Di diverso tono gli interventi, questa mattina, di George e Cynthia Campos, coppia dell’arcidiocesi di Manila, nelle Filippine, introdotti dal cardinale Luis Antonio Tagle. Entrambi sono fortemente impegnati in “Coppie per Cristo”, un’associazione laica riconosciuta dal Pontificio Consiglio per i Laici – di cui George è presidente – che ha lo scopo di rinnovare e rafforzare la vita e i valori della famiglia cristiana. Il movimento è attualmente presente in tutte le province e diocesi filippine e diocesi ed è stato esportato in 163 paesi.
Genitori di quattro figli, sposati da 27 anni, i Campos ne hanno trascorsi la metà “ad essere una catechesi vivente della nostra visione di vivere come ‘famiglie nello Spirito Santo per rinnovare la faccia della terra’”. Si sono conosciuti nel convento delle Rosas Hermanas (Suore Serve dello Spirito Santo), una congregazione contemplativa dove Cynthia viveva un’esperienza di noviziato e George faceva il chierichetto.
A un certo punto della loro vita, i due sposi hanno lasciato i rispettivi lavori per “servire” il Signore “insieme come una coppia”. Sono diventati quindi “discepoli missionari a tempo pieno”, impegnati quotidianamente in formazioni didattiche e incontri settimanali di preghiera con altre coppie in diversi paesi delle Filippine ma anche del mondo, tra cui Vietnam, Thailandia e Australia. I figli ora seguono il loro esempio occupandosi delle attività per bambini, giovani e single di “Coppie per Cristo”.
In aula i Campos hanno riferito di due eventi drammatici che hanno segnato il loro matrimonio, superati però grazie ad una profonda fede in Dio.

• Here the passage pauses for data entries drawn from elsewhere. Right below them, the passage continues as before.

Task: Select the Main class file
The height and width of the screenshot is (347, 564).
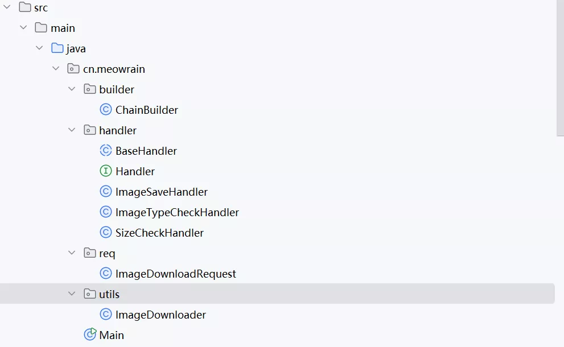Action: 112,335
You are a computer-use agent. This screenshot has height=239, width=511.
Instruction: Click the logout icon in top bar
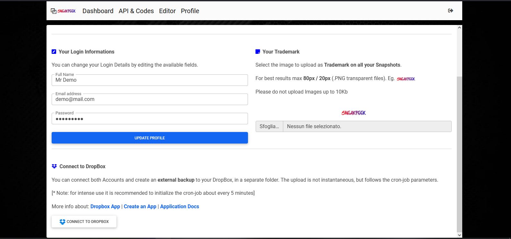point(450,11)
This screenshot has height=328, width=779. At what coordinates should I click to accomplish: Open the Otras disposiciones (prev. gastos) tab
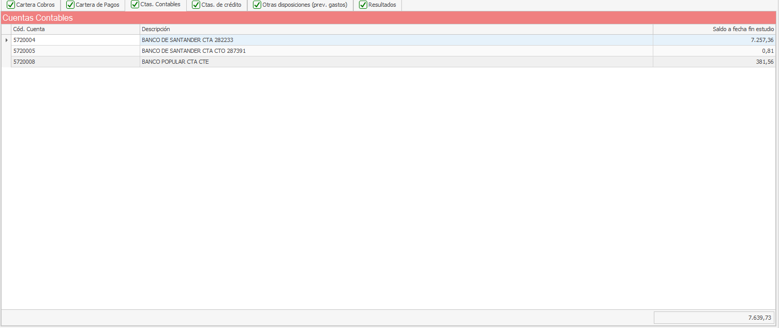[x=305, y=5]
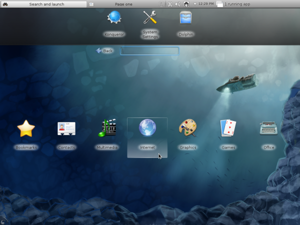Click the 12:29 PM clock

pyautogui.click(x=207, y=4)
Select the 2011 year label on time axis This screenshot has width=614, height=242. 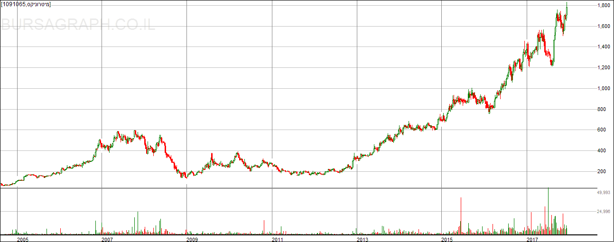coord(277,239)
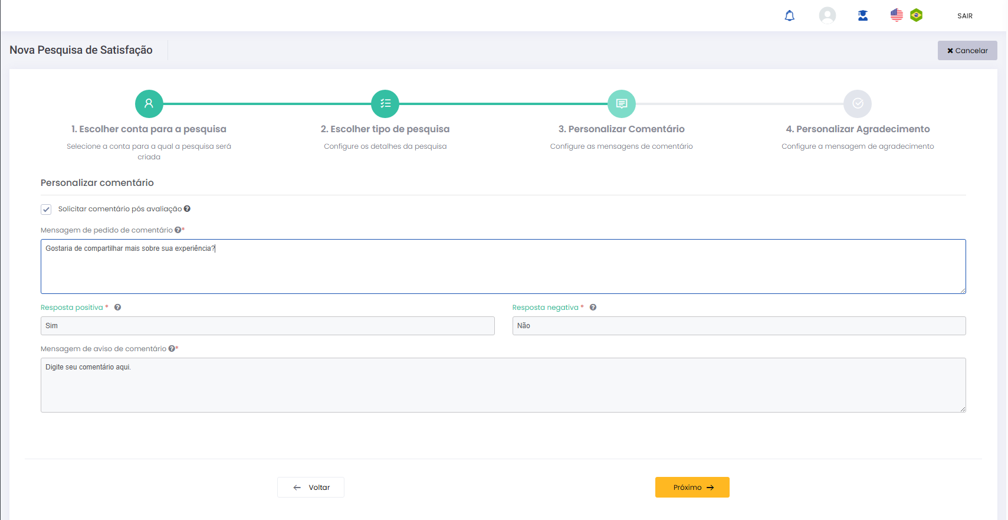The image size is (1008, 520).
Task: Click the Mensagem de aviso de comentário textarea
Action: (503, 385)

Anzitutto la gravidanza pericolosa di Cynthia: “Alla quarta gravidanza mi è stato diagnosticato il diabete gestazionale e la preeclampsia – ha raccontato oggi la donna -. Ci hanno detto che la mia vita avrebbe corso rischio se avessi continuato la gravidanza e il mio bambino avrebbe avuto un’alta probabilità di nascere anormale. Ci hanno consigliato di scegliere tra l’interruzione della gravidanza o il rischio. È stata veramente una prova di fede e di abbandono. Abbiamo deciso di tenere il bambino e rispettare la volontà del Signore. Per grazia di Dio, sia sopravvissuti entrambi e mia figlia Christen è nata sana e piena di vita”.
Più difficile per i coniugi affrontare il cancro al seno diagnosticato alla donna nel 1998. Secondo i medici, il tumore le avrebbe lasciato al massimo 3-6 mesi di vita. Invece di rinunciare al suo servizio, tuttavia Cynthia ha proseguito con maggiore passione, “sostenuta dalle preghiere della mia famiglia e dalla nostra comunità CFC”.
“La mia preghiera – ha detto – era ‘Signore semplicemente con un tocco delle dita si potrebbe cambiare la mia malattia. Devi solo volerlo’. Dio ha ascoltato le nostre preghiere e per ora mi trovo prima di guarire con un semplice intervento medico e una dose di antibiotici”.